# The New Tumblr Thread



## Eifie

The old one was posted by someone who isn't around anymore, and I don't think the mods can really be bothered to actually edit it and stuff, so let's have a new one! Since I started reblogging random cute things on the internet again people have started _following_ me and I keep frantically texting Dragon like "who is this person who just followed me" and she's like "idk... someone from tcodf..."

pls identify yourselves you guys. :D I am eifurret!

*Tumblr Masterlist*

Butterfree: antialiasis
Byrus: byrusvirus
Cynder: Cynder
Eifie: eifurret
Equinoxe: aviul
Eta Carinae: dursk
Flora: thechavanator
I liek Squirtles: yourstrangerneighber
IndigoEmmy: indigoemmyalolaphotos
JackPK: bendandsnap-cummerbund
kyeugh: kyeugh
M&F: airlock
mewtini: alone-on-an-aeroplane
Murkrow: myonlypen
Music Dragon: andreazchen
RedneckPhoenix: redneckphoenix
sanderidge: sanderidged, patapatapanpan (Animal Crossing)
storm: xivuuarath
ultraviolet: doejess (art), doehips (personal)
Vipera Magnifica: ropesnake
Zexion: raiviselegante


----------



## Murkrow

If you want to follow someone who posts 90% K-on!, 9% Azumanga Daioh and 1% other slice-of-life anime, follow myonlypen.tumblr.com


----------



## JackPK

I'm bendandsnap-cummerbund. I think this is like the fourth Benedict-Cumberbatch-parody URL I've switched to? I've stuck with this one for like a year now so it's probably here to stay I guess.

(Warning: I'm way too obsessed with Tumblr and reblog probably like a couple dozen things or more per day. Usually all in a row.)


----------



## Vipera Magnifica

Mine is ropesnake. I reblog a lot of Pokémon, Mother/Earthbound, and Steven Universe posts, but my blog is still mostly generic funny stuff.


----------



## Zexion

I am raiviselegante. I don't have very specific things I reblog, nor do I tag a lot, so fair warning there. A lot of generic stuff, though.


----------



## Equinoxe

Beep boop I'm tumbling over at aviul and only post my art farts on there. I don't really have any kind of consistent theme (or style, for that matter) but whatever.
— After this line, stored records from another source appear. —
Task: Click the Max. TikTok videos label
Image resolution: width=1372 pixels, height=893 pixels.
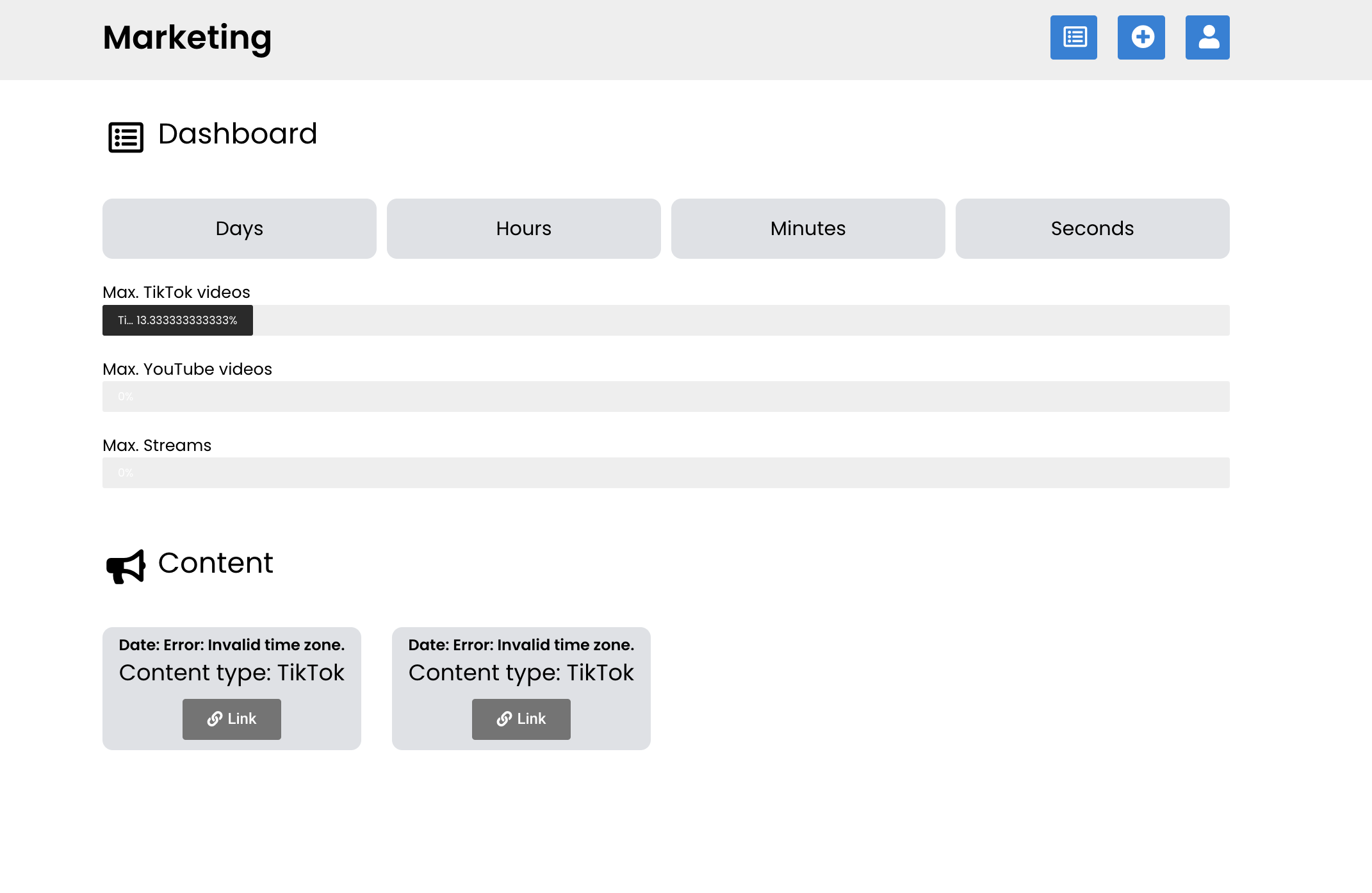Action: click(x=176, y=292)
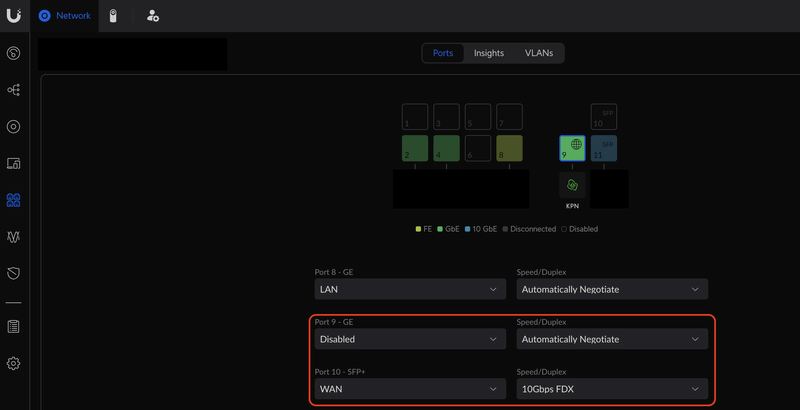Select port 11 SFP in the port diagram

coord(604,149)
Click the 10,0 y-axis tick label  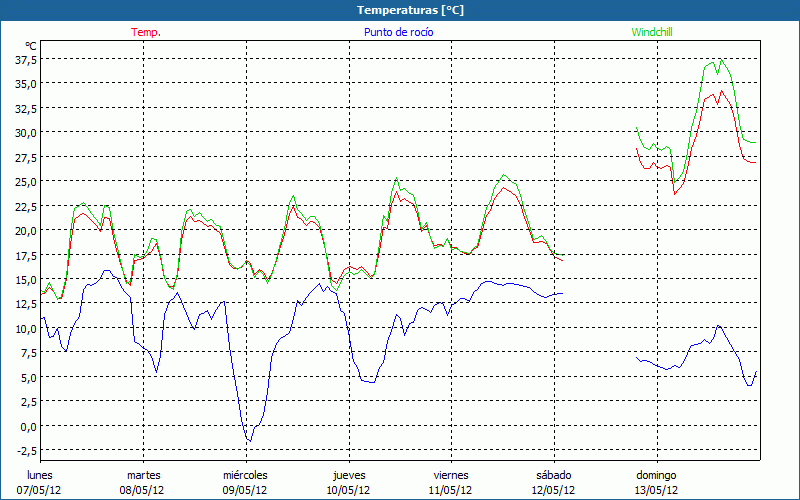click(26, 328)
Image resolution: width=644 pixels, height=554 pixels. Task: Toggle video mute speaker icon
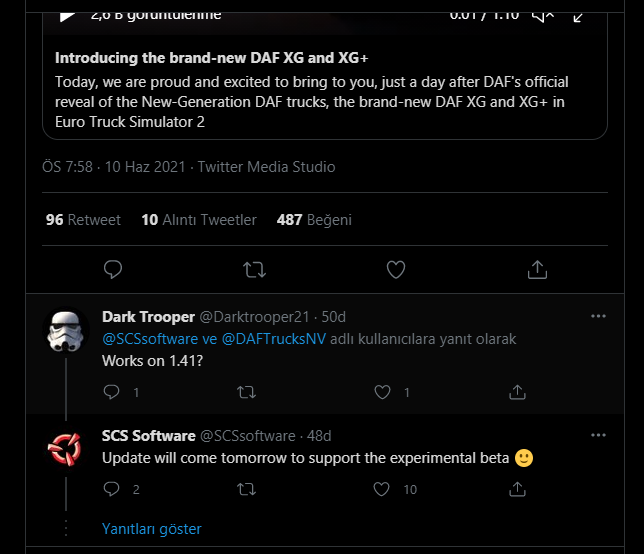[543, 16]
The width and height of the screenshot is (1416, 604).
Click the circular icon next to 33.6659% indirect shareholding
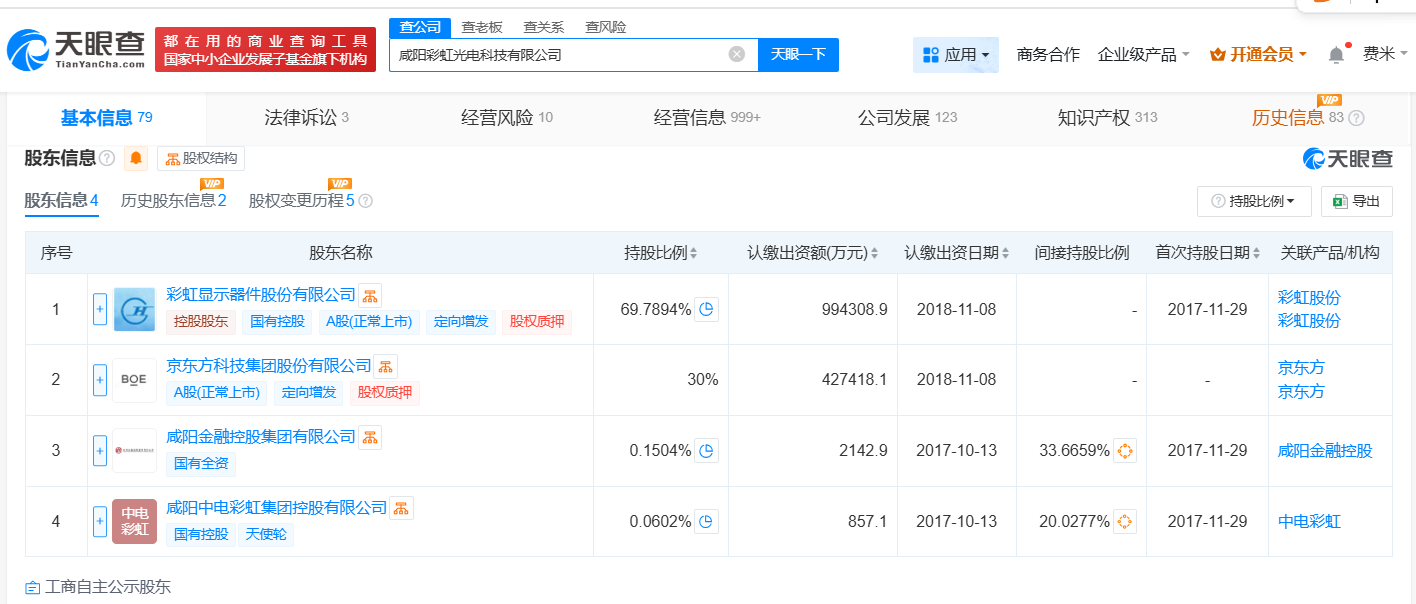coord(1125,450)
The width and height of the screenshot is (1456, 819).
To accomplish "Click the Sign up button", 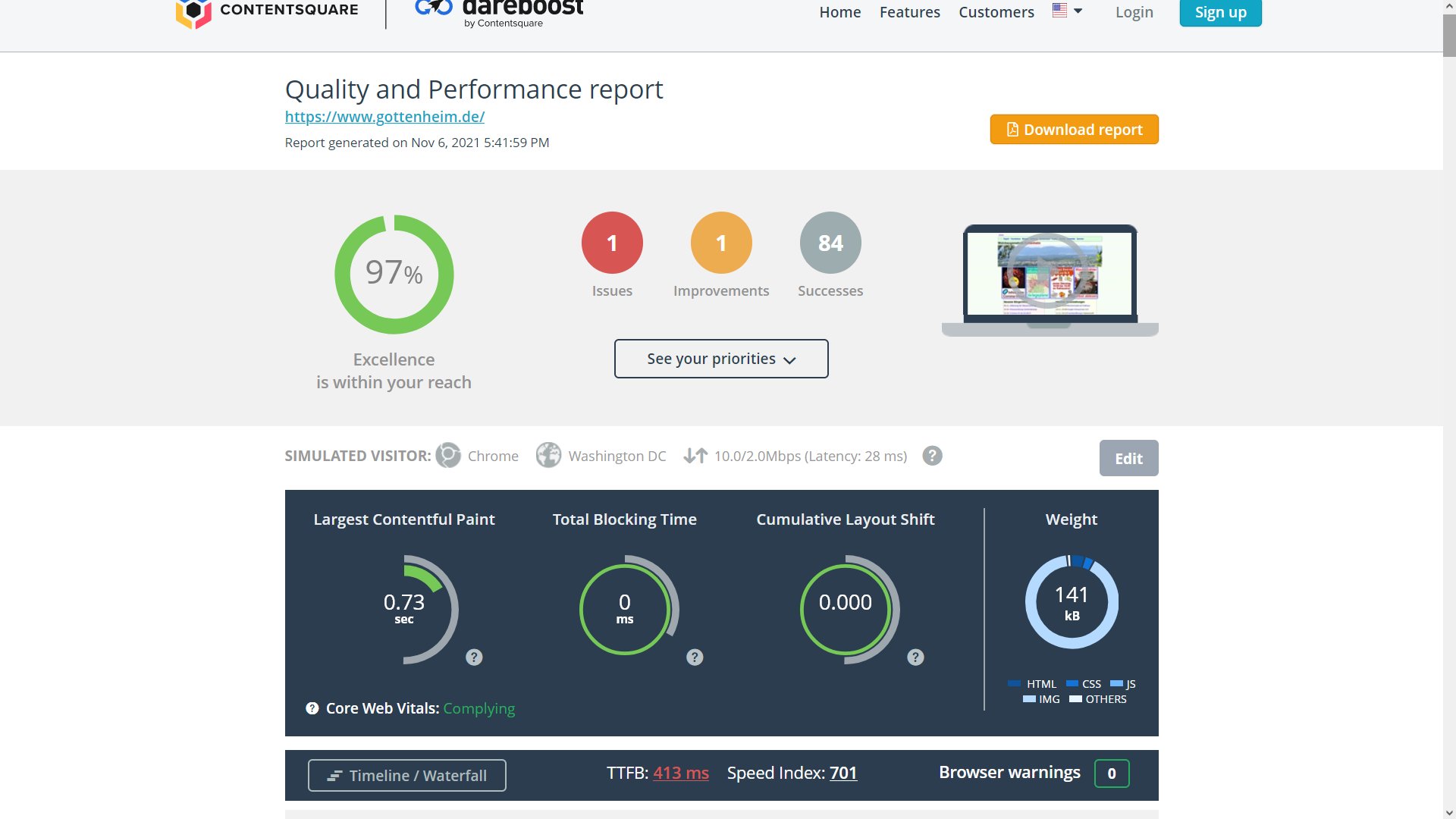I will pos(1219,12).
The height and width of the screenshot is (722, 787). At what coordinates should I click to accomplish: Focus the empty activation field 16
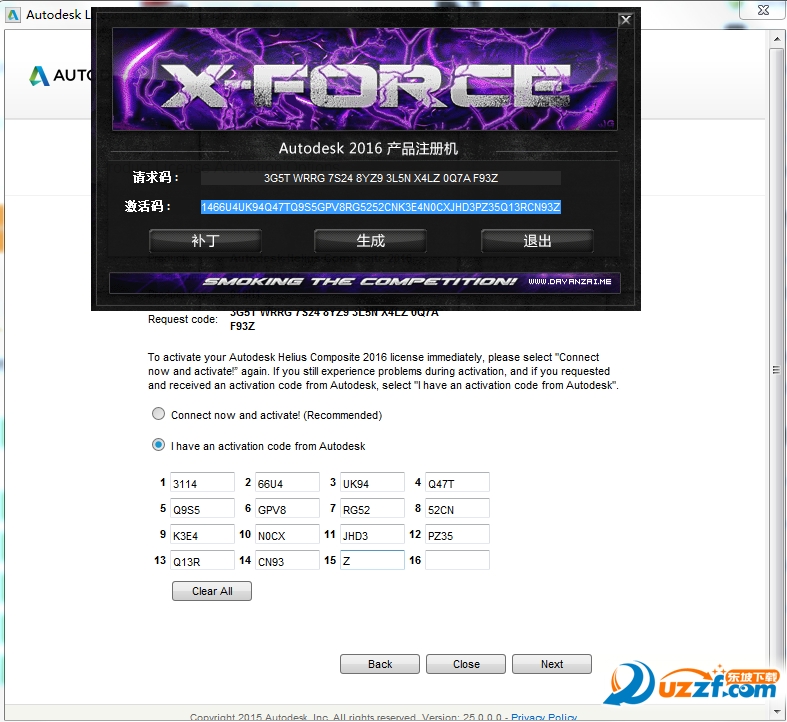tap(457, 560)
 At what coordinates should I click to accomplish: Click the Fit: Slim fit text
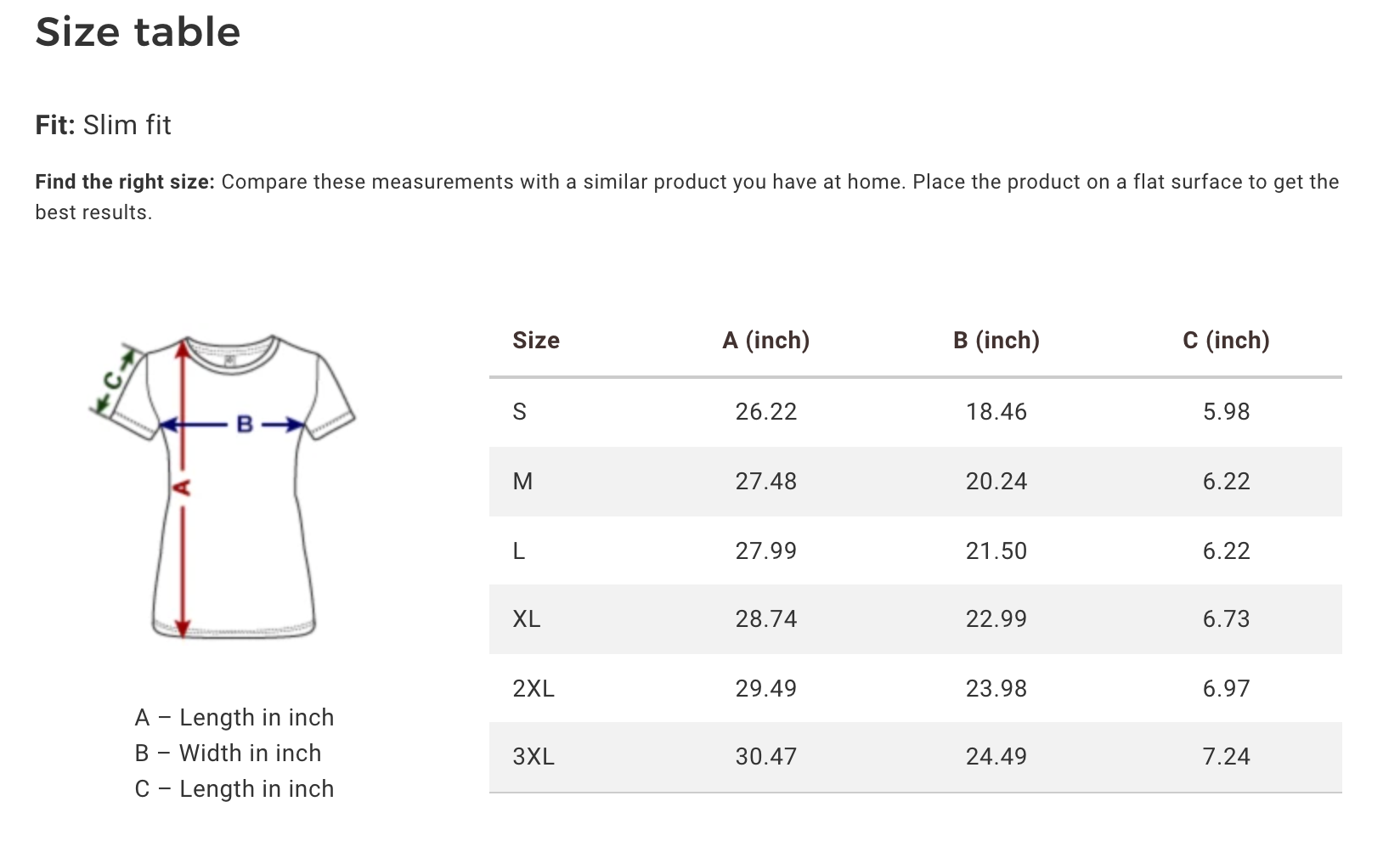pos(104,125)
You can expect a lot of fanart, various OC dudes and the occasional monsters/creatures/weird dream shit :V


----------



## Butterfree

I'm, predictably, antialiasis. I post personal ramblings, brief review-rambles of movies/games/etc., my ridiculous dreams, frustrations with the English language, a bit of good-natured poking fun at this fanfic that was super-popular on Serebii in 2005, some irregular post series involving the Icelandic language, Icelandic culture and folk tales and the ridiculous stories I made up as a child, and photos of spots on my desk. Recently I did this Pokémon ask meme that got way out of hand, so most of my recent posts consist of that, but I don't generally do memes a lot.


----------



## I liek Squirtles

Mine is yourstrangerneighber, but I haven't been on pretty much all summer. I post a bunch of random things, and I don't tag much, either.


----------



## Byrus

I'm byrusvirus. I mostly post nerdy crap and tag everything. I've been trying to cut down on my tumblr obsession lately, so my activity is kind of sporadic.


----------



## Eta Carinae

My url is dursk!  I try and keep my blog 100% humour (maybe like .1% Salt and Pepper Diner, but that's just niche humour), but I have a really selective taste when it comes to what I reblog, so I often abstain from posting for days until something fits in.  If you guys have less popular humour blogs you know about about I'd love to hear about them, my dash has got a bit muddled lately and I'm always looking to branch out.

EDIT: Also some great webcam selfies of me, can't forget about those.


----------



## Music Dragon

You'll find me at andreaszchen, my actual name. I mostly reblog funny things, but there's also mathematics, social justice, fandom stuff, and the occasional selfie.


----------



## ultraviolet

my art blog is doejess and my personal is doehips!! my personal is mostly pictures of birds and steven universe.


----------



## kyeugh

My blog is xiii-juuzou!  I will try to follow all the tcoddies whenever I have time.  My blog is mostly social justice stuff, pokémon, anime, and occasionally band stuff.  Recently I've also been rambling a lot, too.


----------



## RedneckPhoenix

https://www.tumblr.com/blog/redneckphoenix
I don't post much...
_in fact I made like one post and then deleted it but psssh_
But it's RedneckPhoenix. Surprise surprise.


----------



## sanderidge

mine is predictably sande-ridge! I reblog whatever catches my eye at the time, which includes Pokemon, Persona 3/4, social things, language things, Fire Emblem, and cute things. i'm very bad about tagging things so sun-moon spoilers and such might be rampant.


----------



## Raiden

Here you go, this is mine: http://beldarius.tumblr.com/

Contains a tiny bit of swearing, just figured I'd warn you guys. Also, most of the stuff on there is just stupid, random fandom things. XD Some from fandoms you probably have never heard of, like Cyber Formula and Super Robot Wars.


----------



## IndigoClaudia

Here's mine!
(I just made it like 30 minutes ago lol)

@Eifie can you list mine in that directory.


----------



## Flora

Wait I never posted in this one? Weird.

Anyway! My blog is thechavanator! It’s a cataclysm of personal musings and fandom hell (which I try to tag for lmao; right now it’s mostly dragon quest) as well as so much fanfiction (again, dragon quest).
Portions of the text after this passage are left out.